Francesco pare anelarla quale risoluzione degli affanni, delle paure, dei
dolori e delle insicurezze dell’umanità.
Durante la difficile e complessa
rielaborazione delle rime sparse, Francesco concepì anche i Trionfi,
un poema in volgare intriso della sua riflessione ideologica, presentata
sotto forma di narrazione simbolica. Il titolo è ispirato dalle spettacolari
e successive rappresentazioni, cui il poeta immagina di assistere come in una
visione significativa sul vero senso della vita. Le parti del poema- composto
di terzine come la Commedia dantesca- sono sei, derivanti dal modello del
sommo poeta anche per l’alternarsi di personaggi e situazioni esemplari,
illustrate da una guida che accompagna Francesco in questo viaggio
immaginario.

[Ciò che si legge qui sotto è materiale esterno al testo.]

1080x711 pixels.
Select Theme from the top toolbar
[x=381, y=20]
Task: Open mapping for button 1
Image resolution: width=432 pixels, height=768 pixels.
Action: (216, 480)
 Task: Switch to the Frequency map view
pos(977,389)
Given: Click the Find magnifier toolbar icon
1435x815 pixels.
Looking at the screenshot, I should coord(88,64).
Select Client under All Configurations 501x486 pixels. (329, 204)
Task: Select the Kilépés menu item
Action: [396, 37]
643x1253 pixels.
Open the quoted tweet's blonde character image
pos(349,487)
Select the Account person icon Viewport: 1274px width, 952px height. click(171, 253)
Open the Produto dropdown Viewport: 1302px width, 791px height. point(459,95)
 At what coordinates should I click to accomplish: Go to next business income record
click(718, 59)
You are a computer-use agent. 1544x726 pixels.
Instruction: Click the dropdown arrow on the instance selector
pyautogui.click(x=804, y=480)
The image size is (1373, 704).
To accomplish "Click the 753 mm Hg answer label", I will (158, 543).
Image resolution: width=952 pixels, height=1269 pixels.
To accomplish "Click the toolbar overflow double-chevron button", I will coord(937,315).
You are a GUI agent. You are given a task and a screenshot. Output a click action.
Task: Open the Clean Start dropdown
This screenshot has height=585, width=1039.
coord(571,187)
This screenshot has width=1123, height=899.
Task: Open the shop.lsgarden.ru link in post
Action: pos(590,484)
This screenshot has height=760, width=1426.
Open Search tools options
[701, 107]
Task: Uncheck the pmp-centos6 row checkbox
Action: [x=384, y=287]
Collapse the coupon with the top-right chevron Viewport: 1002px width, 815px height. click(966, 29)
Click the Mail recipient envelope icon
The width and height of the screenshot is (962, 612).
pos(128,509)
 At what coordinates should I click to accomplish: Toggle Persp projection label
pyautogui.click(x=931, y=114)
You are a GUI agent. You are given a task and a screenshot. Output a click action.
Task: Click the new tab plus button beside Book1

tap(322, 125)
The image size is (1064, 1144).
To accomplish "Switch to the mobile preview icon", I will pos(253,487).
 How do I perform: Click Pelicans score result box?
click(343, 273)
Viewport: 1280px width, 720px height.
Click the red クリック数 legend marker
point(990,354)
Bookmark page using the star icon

L’impianto è invece petrarchesco per quanto concerne la
disposizione delle parti, risalenti ai temi della meditazione del poeta
operata nei Rerum vulgarium Fragmenta e nel Secretum. Francesco
protrarrà la composizione dei Trionfi fino agli ultimi anni della sua
vita, conclusasi il 19 luglio del 1374 ad Arquà, sui Colli Euganei, dove si
era trasferito dal 1370 dopo che Francesco di Carrara gli aveva donato un
terreno.
Figura prestigiosa, già quando era in vita,
Petrarca ha influenzato gli intellettuali di ogni epoca, diventando il primo
fulgido esempio di una nuova, autonoma ed apprezzata professionalità, quella
del dotto finalmente abile a districarsi tra le asprezze della politica e gli
incanti del metro poetico, segnando quel passaggio epocale che ha donato
all’uomo di lettere la giusta dignità, tante volte negatagli in passato a
causa di pregiudizi antichi e senza fondamento.